__Exercise task 1__. In the rows below, copy out word for word the lines from the line with "Where should I" to the line with "[x=1007, y=46]", and leave the pictures out of your copy.

__Source document__.
-- BEGIN --

OpinionLetters

'The sport we love is being targeted by people who have no understanding or concept of racing or betting'

I feel strongly that the sport a lot of us love is being targeted by people who have no understanding or concept of horseracing or the mentality of betting.

I have been a racing enthusiast for more than 38 years and have frequented many a Cheltenham Festival and Royal Ascot, with many smaller meetings in between.

I love betting too. It is the lifeblood of the sport. This, I feel, is not grasped by people ­unfamiliar with the game.

Take away people’s right to place a wager and you will end up losing punters, like me, who bring lots of money into the sport.

I place bets, pay to go racing, stay in hotels and travel abroad (I have attended meetings in Canada and France). If I am put in a position where I have to show bank account details or have a hand-holding conversation like I once had with Betfair then I will walk away.

I can invest money on the financial markets at will with no checks on whether I can afford it or not. Money is liquid and it will flow into other areas if restrictions like these are – implemented on our sport.

I empathise with anyone who has addiction problems, and more targeted help should be given to ­individuals who are problem gamblers. But these proposed ­restrictions target 100 per cent of the betting public. How can that be the right way of looking at or solving the problem?

Racing has been there for me through some of the darkest times and now the powers that be are taking the sport away from the people who matter the most.

Heavily reduced punting will lead to heavily reduced attendances, which will lead to heavily reduced sponsorship/advertising, etc. The big battle of the day for me is the fight between centralised ­decision-making and decentralised democracy.

Racing is in imminent danger of being too heavily regulated. This will lead to the strangulation of the sport, which has already started. I just hope it’s not too late to avert disaster.

Michael Driscoll


How to respond to the Gambling Commission consultation: Views can be provided at this page. After completing the introductory questions, select 'Remote gambling: financial vulnerability and financial risk' from the 'Consultations contents page'. You may choose to answer as many or as few questions as you wish. Further Racing Post guidance on responding to the consultation can be found here.


They have no concept

I used to have a bet pretty much every day from my teens until starting work with the then BHB in 2000. Then after not betting on the horses for 20 years, I started again upon retirement.

-- END --

__Exercise task 2__. Quote the letter on racing and betting verbatim from "Racing is in" to "can be found here.".

__Information provided__.

-- BEGIN --

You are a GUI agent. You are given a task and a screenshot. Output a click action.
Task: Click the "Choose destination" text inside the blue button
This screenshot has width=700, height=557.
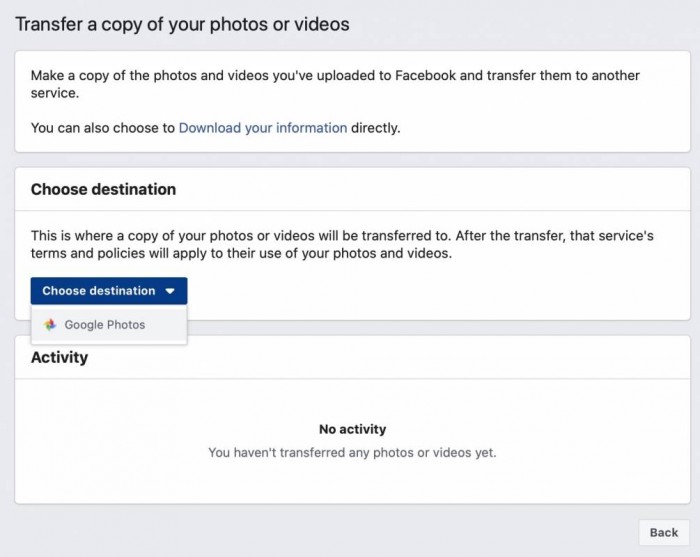pos(98,291)
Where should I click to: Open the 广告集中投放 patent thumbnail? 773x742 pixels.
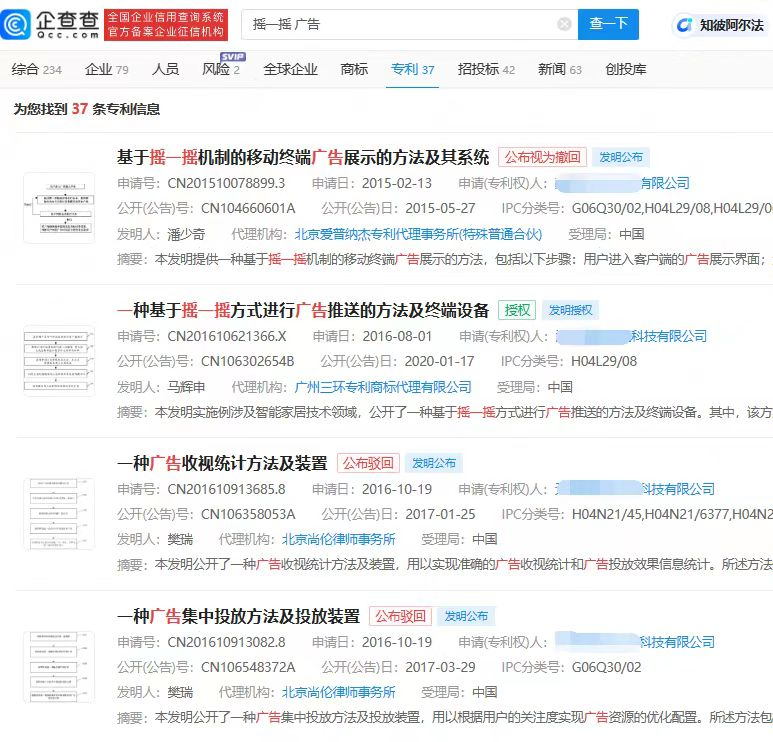(59, 667)
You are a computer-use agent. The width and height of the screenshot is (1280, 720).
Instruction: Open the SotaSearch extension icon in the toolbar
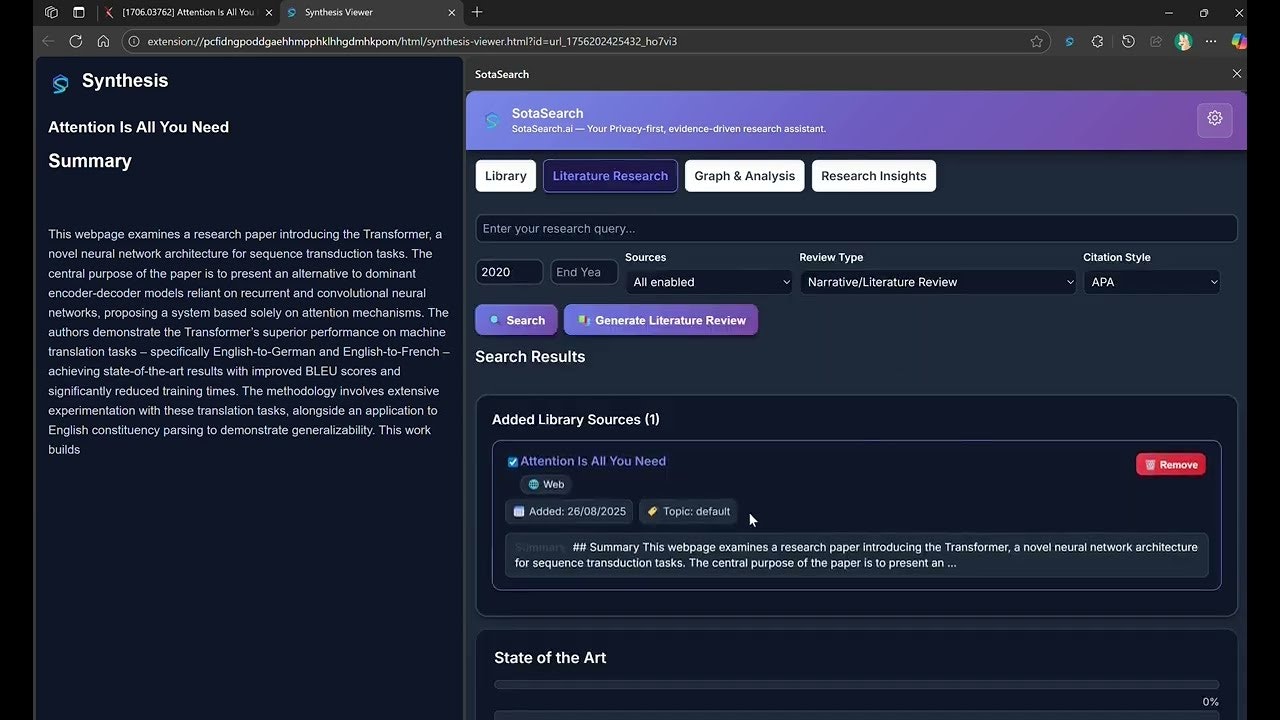1069,41
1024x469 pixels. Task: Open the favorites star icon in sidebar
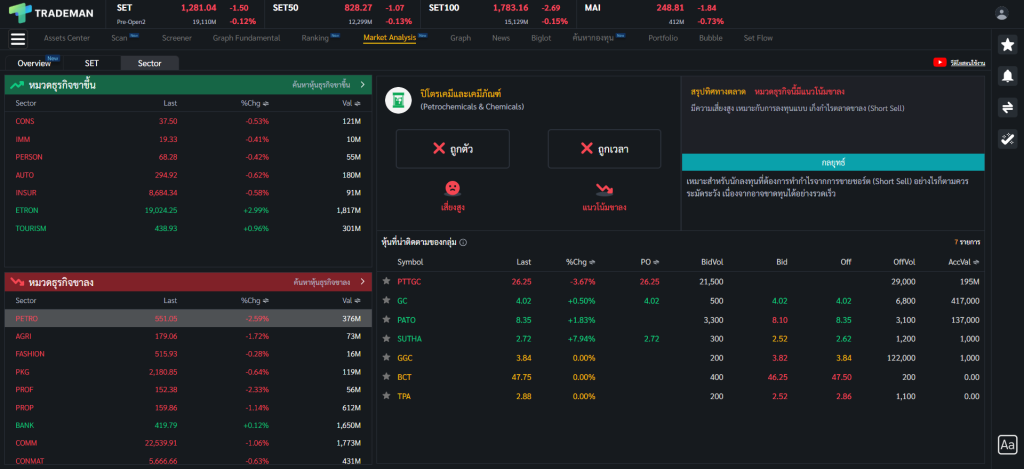[x=1007, y=46]
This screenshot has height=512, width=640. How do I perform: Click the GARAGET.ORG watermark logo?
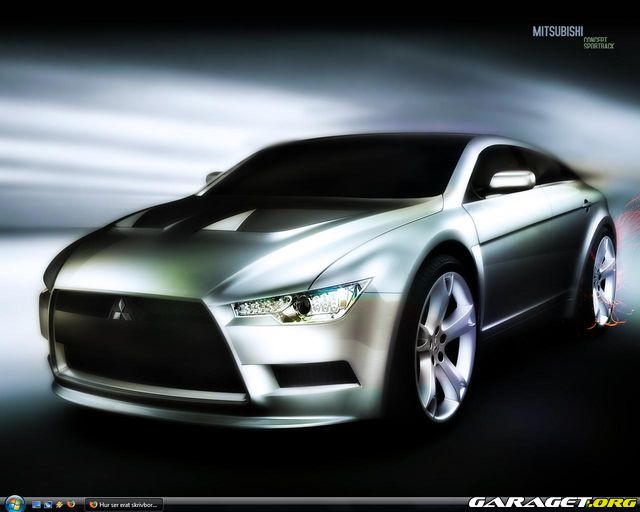[x=551, y=502]
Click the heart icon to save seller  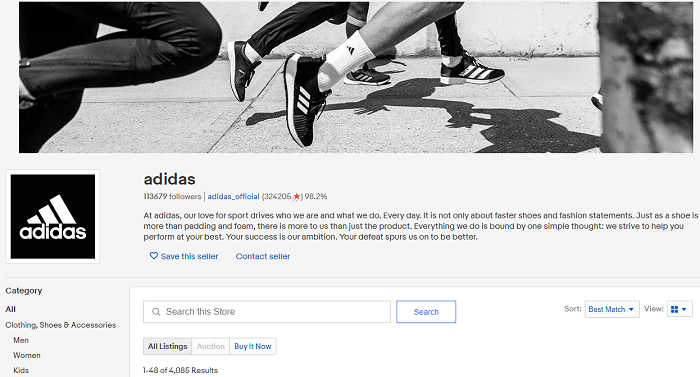(x=154, y=256)
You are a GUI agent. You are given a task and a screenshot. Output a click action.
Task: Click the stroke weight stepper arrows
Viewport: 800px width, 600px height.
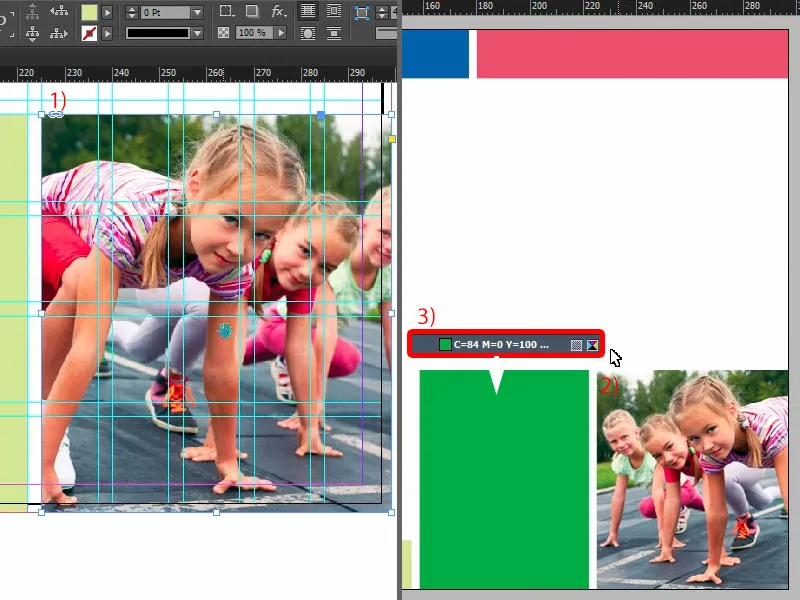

-- END --

__Worked solution 1__.
Where should I click to: Open the 广告集中投放 patent thumbnail? 773x742 pixels.
(59, 667)
You are a computer-use agent. The width and height of the screenshot is (1280, 720).
Instruction: Open the SotaSearch extension icon in the toolbar
1069,41
1024x469 pixels. Task: Open the favorites star icon in sidebar
[x=1007, y=46]

__Worked solution 2__.
Racing is in imminent danger of being too heavily regulated. This will lead to the strangulation of the sport, which has already started. I just hope it’s not too late to avert disaster.

Michael Driscoll


How to respond to the Gambling Commission consultation: Views can be provided at this page. After completing the introductory questions, select 'Remote gambling: financial vulnerability and financial risk' from the 'Consultations contents page'. You may choose to answer as many or as few questions as you wish. Further Racing Post guidance on responding to the consultation can be found here.